Take a look at the figure above and note, it all boils down to carbohydrate intake. But not all carbohydrates are the same. Muscle metabolizes glucose, and that glucose comes from a number sources in the diet:


     1) Glucose and/or glucose polymers
     2) Fructose, sucrose, galactose, and other sugars not glucose
     3) Amino Acids
     4) Fatty Acids
     5) Alcohol

Blood Glucose
As you might have guessed, numbers 3,4, and 5 are not favorable substrates for raising or maintaining blood glucose levels -- but they can be converted to glucose in the liver in dire situations. Fructose is similar. Fructose cannot be metabolized by working muscle as fructose. Instead, it must be transported to the liver and converted to glucose.  But, some of that fructose will not be converted to glucose. Some of it may be converted to lactate. Not only can conversion of fructose to lactate increase blood [lactate], the CHO available to working muscles will be lower than if the same amount of glucose had been ingested. Note, I lumped sucrose with fructose, because it is not technically glucose. Sucrose is a disacharride made of one molecule of  fructose bound to one molecule of glucose. Despite being 50% glucose, when the same amount is consumed, sucrose will not elevate blood glucose as much as glucose alone (Murray et al., 1989).

Insulin
Another problem with fructose and sucrose is that they do not stimulate insulin secretion to the degree of glucose does -- even when equal amounts are consumed. This will be more important following exercise, when insulin is need to help transport glucose into muscle cells and activate glycogen synthase.

Absorption Rate
Further, glucose has a faster intestinal absorption rate (and helps with water absorption). Glucose is actively transported out of the small intestine. Fructose, however, must be passively absorbed -- delaying intestinal absorption rate, and possibly leading to gastric distress. (Murray et al., 1989)

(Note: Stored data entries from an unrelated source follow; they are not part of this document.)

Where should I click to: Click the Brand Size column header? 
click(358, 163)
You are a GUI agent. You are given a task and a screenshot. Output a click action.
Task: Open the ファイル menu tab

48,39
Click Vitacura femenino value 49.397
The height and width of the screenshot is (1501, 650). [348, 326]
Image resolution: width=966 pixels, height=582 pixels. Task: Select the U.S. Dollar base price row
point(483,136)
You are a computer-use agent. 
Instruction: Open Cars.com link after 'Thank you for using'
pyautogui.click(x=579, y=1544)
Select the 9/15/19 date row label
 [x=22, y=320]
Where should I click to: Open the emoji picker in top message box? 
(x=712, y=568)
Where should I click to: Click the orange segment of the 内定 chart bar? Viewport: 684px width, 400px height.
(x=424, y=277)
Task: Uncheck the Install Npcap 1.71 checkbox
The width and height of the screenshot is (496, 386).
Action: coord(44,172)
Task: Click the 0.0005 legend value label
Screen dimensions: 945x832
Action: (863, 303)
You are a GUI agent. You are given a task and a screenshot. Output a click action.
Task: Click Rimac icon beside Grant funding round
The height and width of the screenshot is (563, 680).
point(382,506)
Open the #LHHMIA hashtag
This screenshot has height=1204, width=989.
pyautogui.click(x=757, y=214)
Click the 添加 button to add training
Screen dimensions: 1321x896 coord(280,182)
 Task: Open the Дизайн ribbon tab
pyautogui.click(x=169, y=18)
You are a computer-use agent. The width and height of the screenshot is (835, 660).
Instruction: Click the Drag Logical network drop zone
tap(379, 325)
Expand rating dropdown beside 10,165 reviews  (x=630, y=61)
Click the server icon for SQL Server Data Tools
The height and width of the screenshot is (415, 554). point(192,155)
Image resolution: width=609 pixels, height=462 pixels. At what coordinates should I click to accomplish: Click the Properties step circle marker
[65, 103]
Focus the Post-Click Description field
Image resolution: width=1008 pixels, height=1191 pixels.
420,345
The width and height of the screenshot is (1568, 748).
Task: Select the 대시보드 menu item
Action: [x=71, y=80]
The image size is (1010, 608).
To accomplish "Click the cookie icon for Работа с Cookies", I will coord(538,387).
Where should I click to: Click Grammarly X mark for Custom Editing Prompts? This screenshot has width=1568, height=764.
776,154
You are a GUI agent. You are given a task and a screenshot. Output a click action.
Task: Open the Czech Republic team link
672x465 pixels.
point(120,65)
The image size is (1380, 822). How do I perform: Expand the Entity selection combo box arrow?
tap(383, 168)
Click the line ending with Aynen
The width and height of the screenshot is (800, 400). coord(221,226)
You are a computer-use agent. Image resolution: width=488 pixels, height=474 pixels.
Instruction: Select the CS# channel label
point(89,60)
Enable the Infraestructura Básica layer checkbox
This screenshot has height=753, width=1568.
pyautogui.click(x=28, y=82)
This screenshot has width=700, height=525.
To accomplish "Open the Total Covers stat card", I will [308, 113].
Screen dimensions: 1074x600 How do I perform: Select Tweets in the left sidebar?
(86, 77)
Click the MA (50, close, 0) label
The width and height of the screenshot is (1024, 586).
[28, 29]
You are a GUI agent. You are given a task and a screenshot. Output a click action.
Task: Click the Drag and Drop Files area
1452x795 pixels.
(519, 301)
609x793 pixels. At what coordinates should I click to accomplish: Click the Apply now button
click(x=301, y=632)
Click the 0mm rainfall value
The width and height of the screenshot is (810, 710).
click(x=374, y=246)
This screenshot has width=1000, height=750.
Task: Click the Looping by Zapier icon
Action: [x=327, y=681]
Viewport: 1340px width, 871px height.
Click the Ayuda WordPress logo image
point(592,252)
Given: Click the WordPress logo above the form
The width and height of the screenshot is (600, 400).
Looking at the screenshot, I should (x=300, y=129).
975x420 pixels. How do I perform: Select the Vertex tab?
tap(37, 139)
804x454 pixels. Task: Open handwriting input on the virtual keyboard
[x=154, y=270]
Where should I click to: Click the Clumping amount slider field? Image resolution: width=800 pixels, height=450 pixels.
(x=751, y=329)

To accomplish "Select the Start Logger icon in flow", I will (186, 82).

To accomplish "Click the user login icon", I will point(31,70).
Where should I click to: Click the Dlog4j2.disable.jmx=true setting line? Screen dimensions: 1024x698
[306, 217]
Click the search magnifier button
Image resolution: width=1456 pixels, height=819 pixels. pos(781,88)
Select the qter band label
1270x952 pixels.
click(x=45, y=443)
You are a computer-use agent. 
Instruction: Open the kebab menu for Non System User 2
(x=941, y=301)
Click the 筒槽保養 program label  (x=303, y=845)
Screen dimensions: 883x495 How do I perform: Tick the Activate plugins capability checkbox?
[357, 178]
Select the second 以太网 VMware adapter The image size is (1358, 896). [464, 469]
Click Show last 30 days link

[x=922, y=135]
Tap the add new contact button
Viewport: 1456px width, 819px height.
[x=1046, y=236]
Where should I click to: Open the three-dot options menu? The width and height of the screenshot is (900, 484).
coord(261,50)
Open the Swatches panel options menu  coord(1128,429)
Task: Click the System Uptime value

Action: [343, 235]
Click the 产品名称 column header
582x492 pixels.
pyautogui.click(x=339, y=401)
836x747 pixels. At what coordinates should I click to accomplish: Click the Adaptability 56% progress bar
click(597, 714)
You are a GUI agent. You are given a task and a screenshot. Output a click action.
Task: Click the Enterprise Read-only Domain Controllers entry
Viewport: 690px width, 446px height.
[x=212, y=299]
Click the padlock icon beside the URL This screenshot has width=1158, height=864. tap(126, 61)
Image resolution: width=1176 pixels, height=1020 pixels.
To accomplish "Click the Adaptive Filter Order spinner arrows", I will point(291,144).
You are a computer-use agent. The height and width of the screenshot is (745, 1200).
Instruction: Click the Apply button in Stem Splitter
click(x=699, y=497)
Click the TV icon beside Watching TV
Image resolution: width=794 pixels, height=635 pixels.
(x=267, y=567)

In summary - glucose is the superior form of CHO to ingest in and around exercise. It is actively transported out of the gut, it raises blood glucose directly and can be metabolized by working muscle immediately, and after exercise, it is a better secretagogue of insulin - enabling transport into muscle cells, activating glycogen synthase and restoring glycogen more rapidly than other forms of carbohydrate (Murray et al., 1989; Bowtell et al., 2000).

What does this mean for the athlete?
     When training, pass on the sodas, pass on the fruit juice, pass on the Powerade... And go for the drinks that contain maltodextrin, glucose, dextrose, and maltose.

References


Bowtell, J. L., Gelly, K., Jackman, M. L., Patel, A., Simeoni, M., & Rennie, M. J. (2000). Effect of different carbohydrate drinks on whole body carbohydrate storage after exhaustive exercise. J Appl Physiol, 88(5), 1529-1536. 

Murray, R., Paul, G. L., Seifert, J. G., Eddy, D. E., & Halaby, G. A. (1989). The effects of glucose, fructose, and sucrose ingestion during exercise. Med Sci Sports Exerc, 21(3), 275-282.

Wright, D. A., Sherman, W. M., & Dernbach, A. R. (1991). Carbohydrate feedings before, during, or in combination improve cycling endurance performance. J Appl Physiol, 71(3), 1082-1088.